(Problem) Return exactly the run of lines that begins at the line containing "Where should I click to: Open" and ends at the last line of the material below; pictures stay out.
Material to process Start Marker
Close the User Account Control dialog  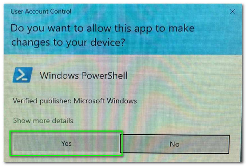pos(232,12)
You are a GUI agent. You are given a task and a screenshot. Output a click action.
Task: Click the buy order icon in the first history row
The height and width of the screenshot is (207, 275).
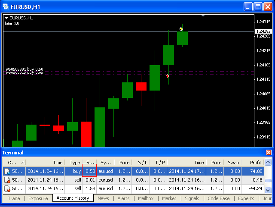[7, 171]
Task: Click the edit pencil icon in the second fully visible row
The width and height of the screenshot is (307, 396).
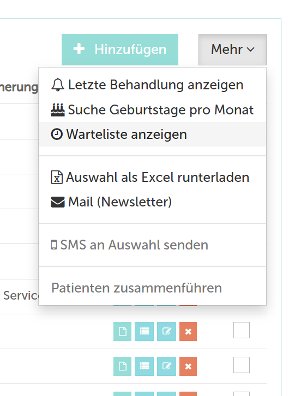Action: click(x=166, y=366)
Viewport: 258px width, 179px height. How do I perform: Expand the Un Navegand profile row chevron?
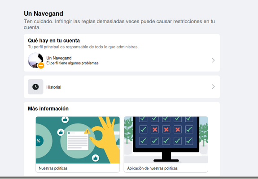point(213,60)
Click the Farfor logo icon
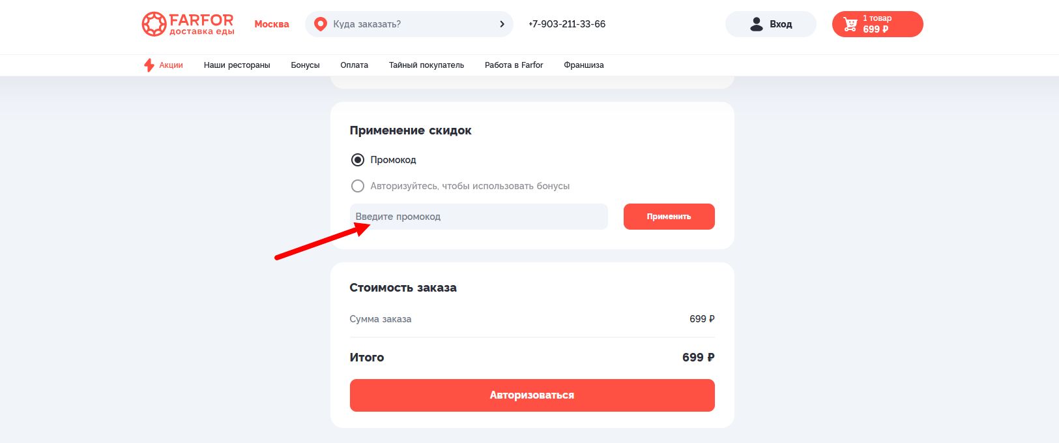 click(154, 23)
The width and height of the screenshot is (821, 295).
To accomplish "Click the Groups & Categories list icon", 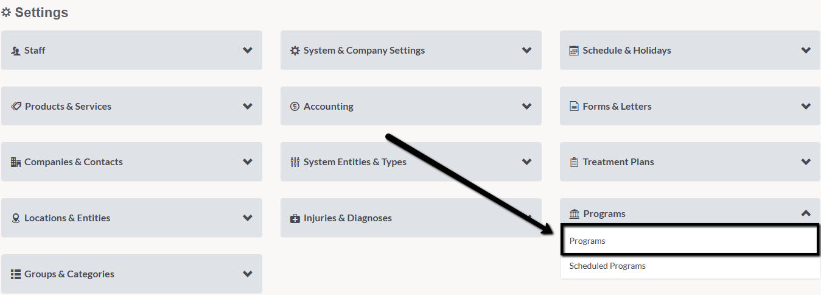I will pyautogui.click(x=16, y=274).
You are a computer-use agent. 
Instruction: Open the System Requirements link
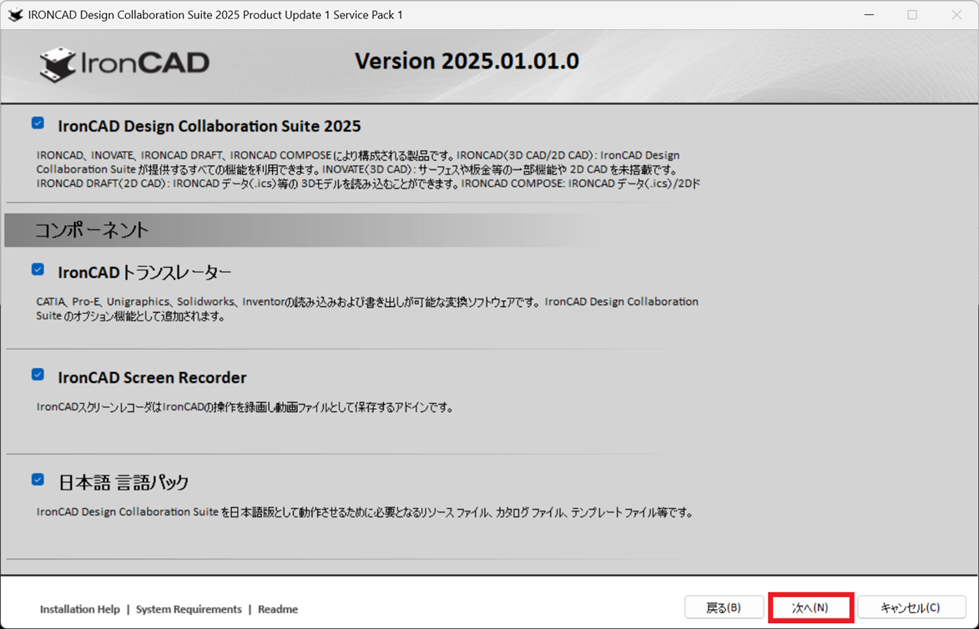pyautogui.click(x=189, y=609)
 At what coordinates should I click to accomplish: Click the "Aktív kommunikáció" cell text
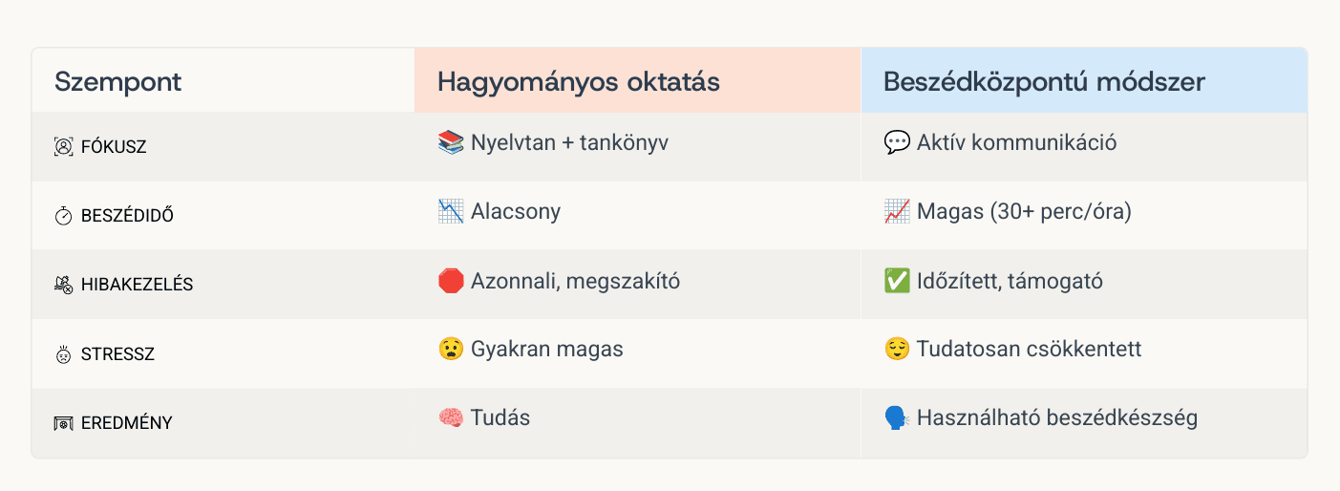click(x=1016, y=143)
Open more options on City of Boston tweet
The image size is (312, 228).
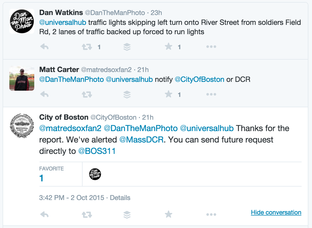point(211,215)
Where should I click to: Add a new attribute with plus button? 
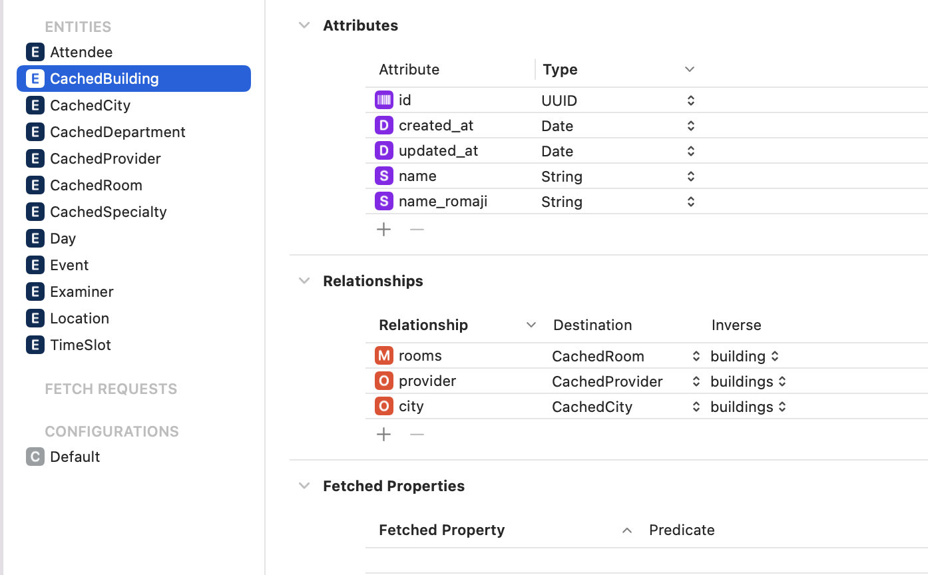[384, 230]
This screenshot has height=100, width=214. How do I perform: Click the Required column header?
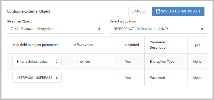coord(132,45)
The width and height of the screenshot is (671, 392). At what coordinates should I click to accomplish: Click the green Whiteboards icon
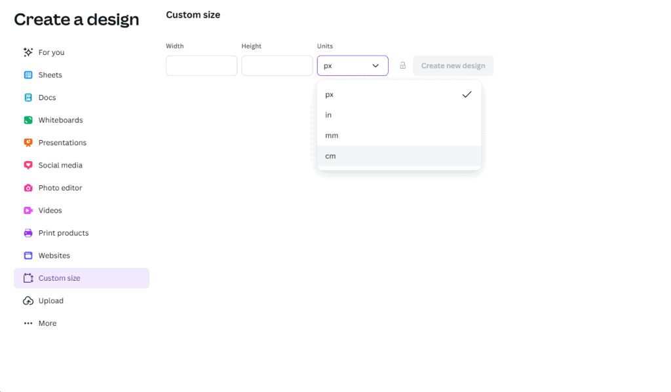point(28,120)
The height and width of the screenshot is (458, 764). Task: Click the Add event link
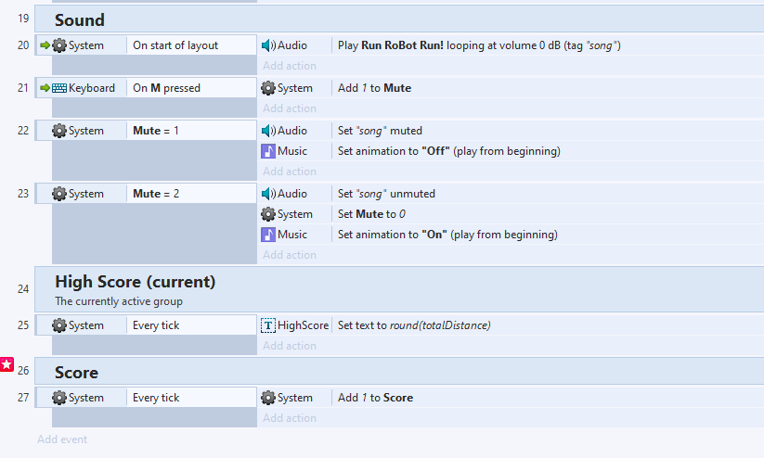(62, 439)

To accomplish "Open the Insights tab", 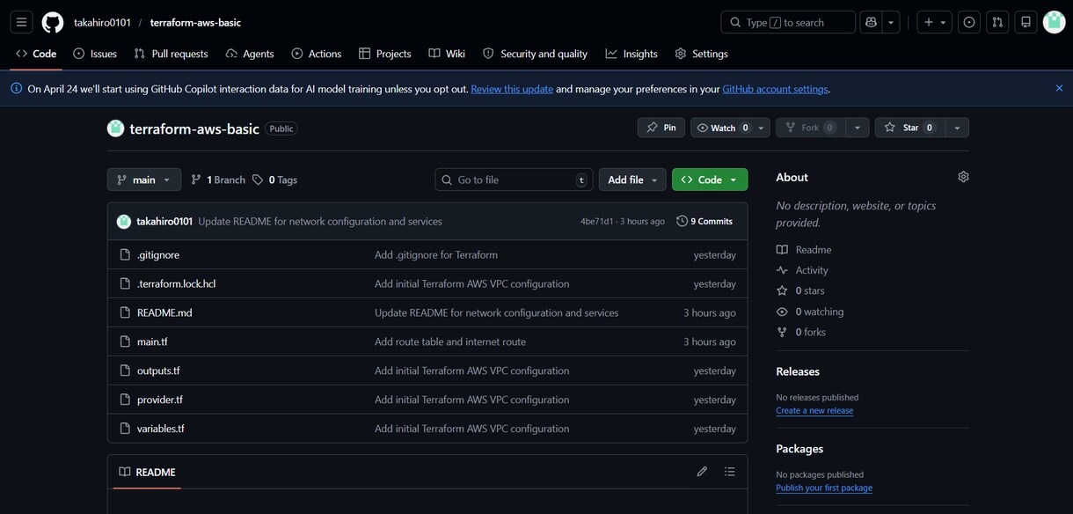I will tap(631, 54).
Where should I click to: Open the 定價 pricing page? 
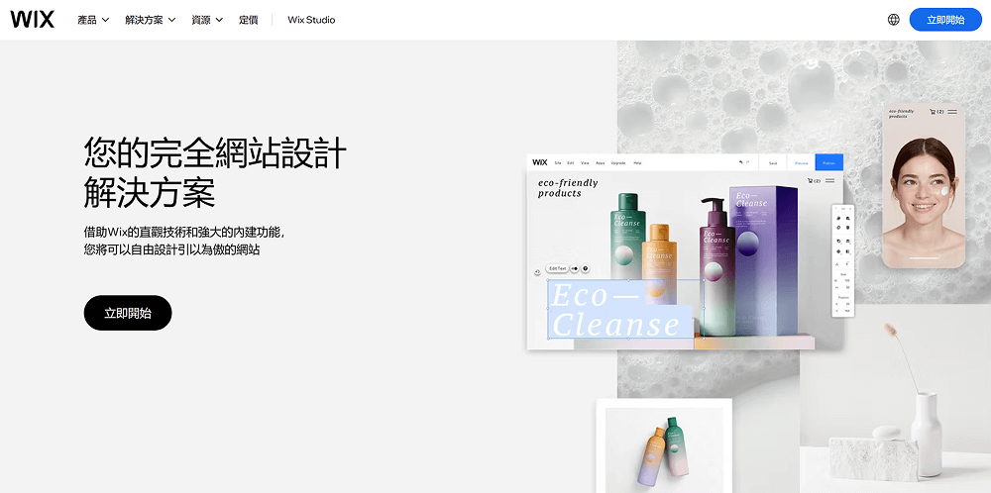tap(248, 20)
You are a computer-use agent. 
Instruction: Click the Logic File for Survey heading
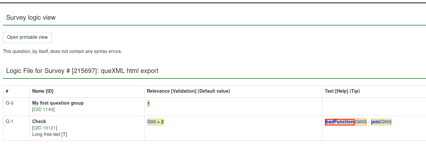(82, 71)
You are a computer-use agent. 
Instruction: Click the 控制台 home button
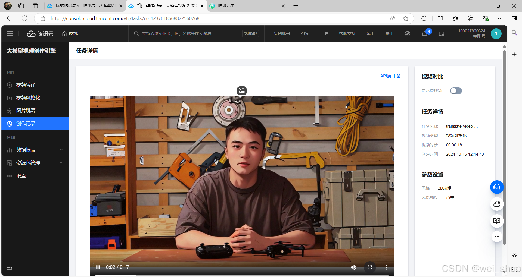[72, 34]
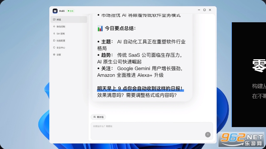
Material to process End Marker
(Response for this exercise)
Where should I click to: Open the 定價 pricing page? 
tap(248, 20)
You are a computer-use agent. 
Instruction: Click the Logic File for Survey heading
(82, 71)
You are a computer-use agent. 
Instruction: Click the 控制台 home button
[72, 34]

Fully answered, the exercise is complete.